Exercise brief
Output the data once more, exactly as given.

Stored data
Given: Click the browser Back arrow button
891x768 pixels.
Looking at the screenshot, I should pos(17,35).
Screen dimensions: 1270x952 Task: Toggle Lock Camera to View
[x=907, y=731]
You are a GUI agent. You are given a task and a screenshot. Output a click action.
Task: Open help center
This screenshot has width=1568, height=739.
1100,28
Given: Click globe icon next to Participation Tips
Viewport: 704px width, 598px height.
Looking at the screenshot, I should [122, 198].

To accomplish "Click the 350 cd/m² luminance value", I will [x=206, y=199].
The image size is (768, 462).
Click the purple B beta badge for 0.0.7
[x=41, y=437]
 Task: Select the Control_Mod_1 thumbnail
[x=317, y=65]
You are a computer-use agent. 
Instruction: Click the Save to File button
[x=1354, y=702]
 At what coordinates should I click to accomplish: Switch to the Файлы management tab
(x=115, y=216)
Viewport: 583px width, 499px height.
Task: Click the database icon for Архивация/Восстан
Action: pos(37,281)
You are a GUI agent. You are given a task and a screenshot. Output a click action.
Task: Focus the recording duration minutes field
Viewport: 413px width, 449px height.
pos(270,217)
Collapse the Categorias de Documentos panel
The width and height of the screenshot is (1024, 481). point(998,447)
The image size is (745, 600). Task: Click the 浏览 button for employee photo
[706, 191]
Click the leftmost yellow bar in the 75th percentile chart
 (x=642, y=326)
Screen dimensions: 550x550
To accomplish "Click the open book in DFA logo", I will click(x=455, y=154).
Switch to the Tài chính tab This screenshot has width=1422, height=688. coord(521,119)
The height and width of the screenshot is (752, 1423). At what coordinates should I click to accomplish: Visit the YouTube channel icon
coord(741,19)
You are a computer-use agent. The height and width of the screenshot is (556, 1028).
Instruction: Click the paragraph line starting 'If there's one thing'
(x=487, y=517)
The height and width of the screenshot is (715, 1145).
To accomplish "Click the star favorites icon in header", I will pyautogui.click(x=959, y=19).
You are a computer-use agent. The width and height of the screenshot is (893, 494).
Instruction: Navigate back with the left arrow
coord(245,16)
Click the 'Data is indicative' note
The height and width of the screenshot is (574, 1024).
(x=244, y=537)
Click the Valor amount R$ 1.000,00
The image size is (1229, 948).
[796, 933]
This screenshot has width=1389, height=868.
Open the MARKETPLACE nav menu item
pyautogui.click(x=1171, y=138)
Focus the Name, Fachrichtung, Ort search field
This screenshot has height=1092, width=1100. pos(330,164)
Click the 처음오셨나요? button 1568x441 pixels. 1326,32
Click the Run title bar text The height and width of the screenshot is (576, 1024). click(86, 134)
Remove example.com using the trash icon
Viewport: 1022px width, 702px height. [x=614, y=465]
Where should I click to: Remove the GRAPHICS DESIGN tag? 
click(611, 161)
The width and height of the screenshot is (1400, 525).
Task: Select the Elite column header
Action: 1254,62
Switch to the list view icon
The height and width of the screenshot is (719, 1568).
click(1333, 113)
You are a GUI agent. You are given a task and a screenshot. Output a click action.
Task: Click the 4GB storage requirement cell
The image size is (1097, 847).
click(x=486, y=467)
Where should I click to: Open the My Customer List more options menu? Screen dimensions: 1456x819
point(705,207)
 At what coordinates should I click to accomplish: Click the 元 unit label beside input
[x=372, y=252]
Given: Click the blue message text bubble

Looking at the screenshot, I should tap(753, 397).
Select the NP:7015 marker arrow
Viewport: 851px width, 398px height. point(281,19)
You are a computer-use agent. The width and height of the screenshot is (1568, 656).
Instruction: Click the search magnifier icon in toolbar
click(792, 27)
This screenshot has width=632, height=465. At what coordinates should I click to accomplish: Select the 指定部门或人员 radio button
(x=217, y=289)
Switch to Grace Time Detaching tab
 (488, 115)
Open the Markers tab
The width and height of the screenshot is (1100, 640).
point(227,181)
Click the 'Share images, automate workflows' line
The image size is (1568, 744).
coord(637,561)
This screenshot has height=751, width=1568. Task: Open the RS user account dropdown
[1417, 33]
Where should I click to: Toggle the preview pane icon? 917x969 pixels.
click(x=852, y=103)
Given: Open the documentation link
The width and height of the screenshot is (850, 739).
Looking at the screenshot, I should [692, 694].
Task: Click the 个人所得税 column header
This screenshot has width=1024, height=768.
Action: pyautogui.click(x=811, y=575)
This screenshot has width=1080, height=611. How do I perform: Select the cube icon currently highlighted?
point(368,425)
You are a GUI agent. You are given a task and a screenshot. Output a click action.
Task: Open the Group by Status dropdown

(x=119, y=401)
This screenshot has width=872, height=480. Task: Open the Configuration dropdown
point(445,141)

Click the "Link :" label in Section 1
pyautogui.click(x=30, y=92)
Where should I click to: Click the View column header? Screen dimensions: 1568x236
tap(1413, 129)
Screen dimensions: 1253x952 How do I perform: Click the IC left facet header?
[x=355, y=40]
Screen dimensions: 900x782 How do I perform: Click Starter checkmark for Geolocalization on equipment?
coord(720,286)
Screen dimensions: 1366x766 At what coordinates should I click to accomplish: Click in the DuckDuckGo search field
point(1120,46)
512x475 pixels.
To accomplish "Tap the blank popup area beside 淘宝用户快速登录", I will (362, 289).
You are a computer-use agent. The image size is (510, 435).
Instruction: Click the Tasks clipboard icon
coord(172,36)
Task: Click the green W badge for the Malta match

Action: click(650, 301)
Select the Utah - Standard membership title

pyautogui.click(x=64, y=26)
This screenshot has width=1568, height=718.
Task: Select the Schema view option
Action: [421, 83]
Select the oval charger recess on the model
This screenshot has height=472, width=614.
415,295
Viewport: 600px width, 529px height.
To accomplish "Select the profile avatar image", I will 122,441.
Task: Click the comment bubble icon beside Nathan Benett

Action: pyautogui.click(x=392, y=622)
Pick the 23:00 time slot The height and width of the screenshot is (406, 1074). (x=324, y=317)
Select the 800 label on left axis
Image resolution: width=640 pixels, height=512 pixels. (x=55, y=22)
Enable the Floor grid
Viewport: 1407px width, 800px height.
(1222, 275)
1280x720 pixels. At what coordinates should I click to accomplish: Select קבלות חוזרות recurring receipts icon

Exercise solution
Given: Click the browser Back arrow button
891x768 pixels.
Looking at the screenshot, I should pos(17,35).
Screen dimensions: 1270x952 Task: Toggle Lock Camera to View
[x=907, y=731]
You are a GUI agent. You are given a task and a screenshot. Output a click action.
Task: Open help center
This screenshot has width=1568, height=739.
1100,28
Given: Click globe icon next to Participation Tips
Viewport: 704px width, 598px height.
Looking at the screenshot, I should [122, 198].

To accomplish "Click the 350 cd/m² luminance value", I will [x=206, y=199].
The image size is (768, 462).
Click the purple B beta badge for 0.0.7
[x=41, y=437]
 Task: Select the Control_Mod_1 thumbnail
[x=317, y=65]
You are a computer-use agent. 
Instruction: Click the Save to File button
[x=1354, y=702]
 At what coordinates should I click to accomplish: Switch to the Файлы management tab
(x=115, y=216)
Viewport: 583px width, 499px height.
Task: Click the database icon for Архивация/Восстан
Action: pos(37,281)
You are a GUI agent. You are given a task and a screenshot. Output a click action.
Task: Focus the recording duration minutes field
Viewport: 413px width, 449px height.
pos(270,217)
Collapse the Categorias de Documentos panel
The width and height of the screenshot is (1024, 481). point(998,447)
The image size is (745, 600). Task: Click the 浏览 button for employee photo
[706, 191]
Click the leftmost yellow bar in the 75th percentile chart
 (x=642, y=326)
Screen dimensions: 550x550
To accomplish "Click the open book in DFA logo", I will click(x=455, y=154).
Switch to the Tài chính tab This screenshot has width=1422, height=688. coord(521,119)
The height and width of the screenshot is (752, 1423). At what coordinates should I click to accomplish: Visit the YouTube channel icon
coord(741,19)
You are a computer-use agent. The height and width of the screenshot is (556, 1028).
Instruction: Click the paragraph line starting 'If there's one thing'
(x=487, y=517)
The height and width of the screenshot is (715, 1145).
To accomplish "Click the star favorites icon in header", I will pyautogui.click(x=959, y=19).
You are a computer-use agent. The width and height of the screenshot is (893, 494).
Instruction: Navigate back with the left arrow
coord(245,16)
Click the 'Data is indicative' note
The height and width of the screenshot is (574, 1024).
(x=244, y=537)
Click the Valor amount R$ 1.000,00
The image size is (1229, 948).
[796, 933]
This screenshot has width=1389, height=868.
Open the MARKETPLACE nav menu item
pyautogui.click(x=1171, y=138)
Focus the Name, Fachrichtung, Ort search field
This screenshot has height=1092, width=1100. pos(330,164)
Click the 처음오셨나요? button 1568x441 pixels. 1326,32
Click the Run title bar text The height and width of the screenshot is (576, 1024). click(86, 134)
Remove example.com using the trash icon
Viewport: 1022px width, 702px height. [x=614, y=465]
Where should I click to: Remove the GRAPHICS DESIGN tag? 
click(611, 161)
The width and height of the screenshot is (1400, 525).
Task: Select the Elite column header
Action: 1254,62
Switch to the list view icon
The height and width of the screenshot is (719, 1568).
click(1333, 113)
You are a GUI agent. You are given a task and a screenshot. Output a click action.
Task: Click the 4GB storage requirement cell
The image size is (1097, 847).
click(x=486, y=467)
Where should I click to: Open the My Customer List more options menu? Screen dimensions: 1456x819
point(705,207)
 At what coordinates should I click to accomplish: Click the 元 unit label beside input
[x=372, y=252]
Given: Click the blue message text bubble

Looking at the screenshot, I should tap(753, 397).
Select the NP:7015 marker arrow
Viewport: 851px width, 398px height. point(281,19)
You are a computer-use agent. The width and height of the screenshot is (1568, 656).
Instruction: Click the search magnifier icon in toolbar
click(792, 27)
This screenshot has width=632, height=465. At what coordinates should I click to accomplish: Select the 指定部门或人员 radio button
(x=217, y=289)
Switch to Grace Time Detaching tab
 (488, 115)
Open the Markers tab
The width and height of the screenshot is (1100, 640).
point(227,181)
Click the 'Share images, automate workflows' line
The image size is (1568, 744).
coord(637,561)
This screenshot has height=751, width=1568. Task: Open the RS user account dropdown
[1417, 33]
Where should I click to: Toggle the preview pane icon? 917x969 pixels.
click(x=852, y=103)
Given: Open the documentation link
The width and height of the screenshot is (850, 739).
Looking at the screenshot, I should [692, 694].
Task: Click the 个人所得税 column header
This screenshot has width=1024, height=768.
Action: pyautogui.click(x=811, y=575)
This screenshot has width=1080, height=611. How do I perform: Select the cube icon currently highlighted?
point(368,425)
You are a GUI agent. You are given a task and a screenshot. Output a click action.
Task: Open the Group by Status dropdown

(x=119, y=401)
This screenshot has width=872, height=480. Task: Open the Configuration dropdown
point(445,141)

Click the "Link :" label in Section 1
pyautogui.click(x=30, y=92)
Where should I click to: Click the View column header? Screen dimensions: 1568x236
tap(1413, 129)
Screen dimensions: 1253x952 How do I perform: Click the IC left facet header?
[x=355, y=40]
Screen dimensions: 900x782 How do I perform: Click Starter checkmark for Geolocalization on equipment?
coord(720,286)
Screen dimensions: 1366x766 At what coordinates should I click to accomplish: Click in the DuckDuckGo search field
point(1120,46)
512x475 pixels.
To accomplish "Tap the blank popup area beside 淘宝用户快速登录", I will (362, 289).
You are a computer-use agent. The image size is (510, 435).
Instruction: Click the Tasks clipboard icon
coord(172,36)
Task: Click the green W badge for the Malta match

Action: click(650, 301)
Select the Utah - Standard membership title

pyautogui.click(x=64, y=26)
This screenshot has width=1568, height=718.
Task: Select the Schema view option
Action: [421, 83]
Select the oval charger recess on the model
This screenshot has height=472, width=614.
415,295
Viewport: 600px width, 529px height.
To accomplish "Select the profile avatar image", I will 122,441.
Task: Click the comment bubble icon beside Nathan Benett

Action: pyautogui.click(x=392, y=622)
Pick the 23:00 time slot The height and width of the screenshot is (406, 1074). (x=324, y=317)
Select the 800 label on left axis
Image resolution: width=640 pixels, height=512 pixels. (x=55, y=22)
Enable the Floor grid
Viewport: 1407px width, 800px height.
(1222, 275)
1280x720 pixels. At what coordinates should I click to accomplish: Select קבלות חוזרות recurring receipts icon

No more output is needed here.